The line containing "The height and width of the screenshot is (543, 1302)." and all lines following it in the listing below are to be reproduced exactly, with no other lines.

-- -- --

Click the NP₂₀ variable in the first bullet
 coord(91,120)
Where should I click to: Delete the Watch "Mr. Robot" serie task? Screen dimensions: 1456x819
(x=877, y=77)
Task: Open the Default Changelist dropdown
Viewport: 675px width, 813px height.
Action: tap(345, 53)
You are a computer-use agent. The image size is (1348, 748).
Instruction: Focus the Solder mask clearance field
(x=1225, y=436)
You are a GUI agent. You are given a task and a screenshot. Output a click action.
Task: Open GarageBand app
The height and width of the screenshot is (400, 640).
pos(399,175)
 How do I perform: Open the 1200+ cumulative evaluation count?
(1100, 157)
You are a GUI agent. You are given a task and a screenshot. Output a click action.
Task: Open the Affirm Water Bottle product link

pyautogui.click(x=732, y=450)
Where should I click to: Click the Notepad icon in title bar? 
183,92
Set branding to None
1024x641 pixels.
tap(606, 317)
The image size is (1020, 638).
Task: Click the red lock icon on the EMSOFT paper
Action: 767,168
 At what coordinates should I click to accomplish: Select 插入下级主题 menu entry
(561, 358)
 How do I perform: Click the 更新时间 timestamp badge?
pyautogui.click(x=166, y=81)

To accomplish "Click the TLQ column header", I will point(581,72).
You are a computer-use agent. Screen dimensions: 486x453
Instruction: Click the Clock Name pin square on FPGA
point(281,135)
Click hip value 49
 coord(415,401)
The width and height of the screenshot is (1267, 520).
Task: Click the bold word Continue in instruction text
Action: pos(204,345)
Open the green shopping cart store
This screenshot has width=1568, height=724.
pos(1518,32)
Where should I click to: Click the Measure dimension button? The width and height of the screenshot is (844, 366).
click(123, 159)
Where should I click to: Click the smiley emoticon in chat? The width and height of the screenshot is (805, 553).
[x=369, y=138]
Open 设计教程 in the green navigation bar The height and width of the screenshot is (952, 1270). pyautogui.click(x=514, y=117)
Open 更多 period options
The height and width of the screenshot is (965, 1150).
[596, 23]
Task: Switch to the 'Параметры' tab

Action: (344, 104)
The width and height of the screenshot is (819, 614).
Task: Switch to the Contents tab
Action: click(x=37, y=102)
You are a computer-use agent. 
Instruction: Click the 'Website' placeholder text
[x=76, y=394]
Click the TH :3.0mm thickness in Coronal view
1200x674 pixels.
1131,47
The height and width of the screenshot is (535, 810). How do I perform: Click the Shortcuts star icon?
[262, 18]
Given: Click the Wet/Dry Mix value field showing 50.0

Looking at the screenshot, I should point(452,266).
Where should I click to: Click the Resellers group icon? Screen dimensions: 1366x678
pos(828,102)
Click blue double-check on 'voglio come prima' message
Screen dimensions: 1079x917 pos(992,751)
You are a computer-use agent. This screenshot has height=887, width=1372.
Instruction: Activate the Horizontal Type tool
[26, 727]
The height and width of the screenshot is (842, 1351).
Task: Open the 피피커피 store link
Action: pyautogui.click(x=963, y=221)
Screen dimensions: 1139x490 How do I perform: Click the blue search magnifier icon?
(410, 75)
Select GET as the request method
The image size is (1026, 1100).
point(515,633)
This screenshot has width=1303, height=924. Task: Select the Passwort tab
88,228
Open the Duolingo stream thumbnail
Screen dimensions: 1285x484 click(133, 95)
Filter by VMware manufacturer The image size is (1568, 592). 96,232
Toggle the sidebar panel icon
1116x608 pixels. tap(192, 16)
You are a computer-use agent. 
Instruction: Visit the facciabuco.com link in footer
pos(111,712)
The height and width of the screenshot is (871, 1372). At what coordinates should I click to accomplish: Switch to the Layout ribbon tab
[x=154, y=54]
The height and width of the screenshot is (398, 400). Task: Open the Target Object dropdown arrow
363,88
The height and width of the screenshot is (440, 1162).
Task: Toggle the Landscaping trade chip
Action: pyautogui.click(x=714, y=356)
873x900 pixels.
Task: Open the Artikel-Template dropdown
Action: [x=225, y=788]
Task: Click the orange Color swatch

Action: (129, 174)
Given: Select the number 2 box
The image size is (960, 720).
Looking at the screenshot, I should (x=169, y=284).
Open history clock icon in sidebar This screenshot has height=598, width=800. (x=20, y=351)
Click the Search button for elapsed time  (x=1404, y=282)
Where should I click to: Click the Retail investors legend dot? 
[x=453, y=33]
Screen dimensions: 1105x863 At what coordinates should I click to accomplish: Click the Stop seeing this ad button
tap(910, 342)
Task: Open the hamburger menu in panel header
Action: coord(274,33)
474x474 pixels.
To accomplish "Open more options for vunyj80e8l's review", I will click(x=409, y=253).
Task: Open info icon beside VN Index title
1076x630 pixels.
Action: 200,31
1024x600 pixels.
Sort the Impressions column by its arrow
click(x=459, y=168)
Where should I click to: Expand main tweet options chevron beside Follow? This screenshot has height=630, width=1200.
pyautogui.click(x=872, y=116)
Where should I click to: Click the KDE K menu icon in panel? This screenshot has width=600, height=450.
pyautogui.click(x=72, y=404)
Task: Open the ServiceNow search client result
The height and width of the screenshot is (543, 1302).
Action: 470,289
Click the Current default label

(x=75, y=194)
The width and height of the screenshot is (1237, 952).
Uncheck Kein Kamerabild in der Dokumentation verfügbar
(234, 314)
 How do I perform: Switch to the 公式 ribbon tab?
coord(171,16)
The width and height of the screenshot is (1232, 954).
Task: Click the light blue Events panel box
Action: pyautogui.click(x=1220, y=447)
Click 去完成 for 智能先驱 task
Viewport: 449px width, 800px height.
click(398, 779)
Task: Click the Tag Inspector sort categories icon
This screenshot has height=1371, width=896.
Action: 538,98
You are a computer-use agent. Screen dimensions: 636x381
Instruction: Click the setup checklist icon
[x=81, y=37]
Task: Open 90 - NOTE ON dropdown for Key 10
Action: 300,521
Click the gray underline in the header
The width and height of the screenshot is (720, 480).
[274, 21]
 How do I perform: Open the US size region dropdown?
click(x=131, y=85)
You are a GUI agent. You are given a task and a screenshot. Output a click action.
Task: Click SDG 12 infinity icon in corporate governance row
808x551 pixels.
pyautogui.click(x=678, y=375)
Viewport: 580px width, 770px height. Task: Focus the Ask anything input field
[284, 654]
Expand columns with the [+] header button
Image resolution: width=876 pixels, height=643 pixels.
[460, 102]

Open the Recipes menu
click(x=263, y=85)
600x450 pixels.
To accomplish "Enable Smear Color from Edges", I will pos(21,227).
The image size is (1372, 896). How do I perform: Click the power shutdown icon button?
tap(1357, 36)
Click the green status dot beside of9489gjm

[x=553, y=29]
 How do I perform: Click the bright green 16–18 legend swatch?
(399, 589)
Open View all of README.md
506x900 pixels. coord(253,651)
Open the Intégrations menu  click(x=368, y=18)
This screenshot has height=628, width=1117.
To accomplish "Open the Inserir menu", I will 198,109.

-- -- --

**Completed exercise:**
The height and width of the screenshot is (543, 1302).
Action: 470,289
Click the Current default label

(x=75, y=194)
The width and height of the screenshot is (1237, 952).
Uncheck Kein Kamerabild in der Dokumentation verfügbar
(234, 314)
 How do I perform: Switch to the 公式 ribbon tab?
coord(171,16)
The width and height of the screenshot is (1232, 954).
Task: Click the light blue Events panel box
Action: pyautogui.click(x=1220, y=447)
Click 去完成 for 智能先驱 task
Viewport: 449px width, 800px height.
click(398, 779)
Task: Click the Tag Inspector sort categories icon
This screenshot has height=1371, width=896.
Action: 538,98
You are a computer-use agent. Screen dimensions: 636x381
Instruction: Click the setup checklist icon
[x=81, y=37]
Task: Open 90 - NOTE ON dropdown for Key 10
Action: 300,521
Click the gray underline in the header
The width and height of the screenshot is (720, 480).
[274, 21]
 How do I perform: Open the US size region dropdown?
click(x=131, y=85)
You are a GUI agent. You are given a task and a screenshot. Output a click action.
Task: Click SDG 12 infinity icon in corporate governance row
808x551 pixels.
pyautogui.click(x=678, y=375)
Viewport: 580px width, 770px height. Task: Focus the Ask anything input field
[284, 654]
Expand columns with the [+] header button
Image resolution: width=876 pixels, height=643 pixels.
[460, 102]

Open the Recipes menu
click(x=263, y=85)
600x450 pixels.
To accomplish "Enable Smear Color from Edges", I will pos(21,227).
The image size is (1372, 896). How do I perform: Click the power shutdown icon button?
tap(1357, 36)
Click the green status dot beside of9489gjm

[x=553, y=29]
 How do I perform: Click the bright green 16–18 legend swatch?
(399, 589)
Open View all of README.md
506x900 pixels. coord(253,651)
Open the Intégrations menu  click(x=368, y=18)
This screenshot has height=628, width=1117.
To accomplish "Open the Inserir menu", I will 198,109.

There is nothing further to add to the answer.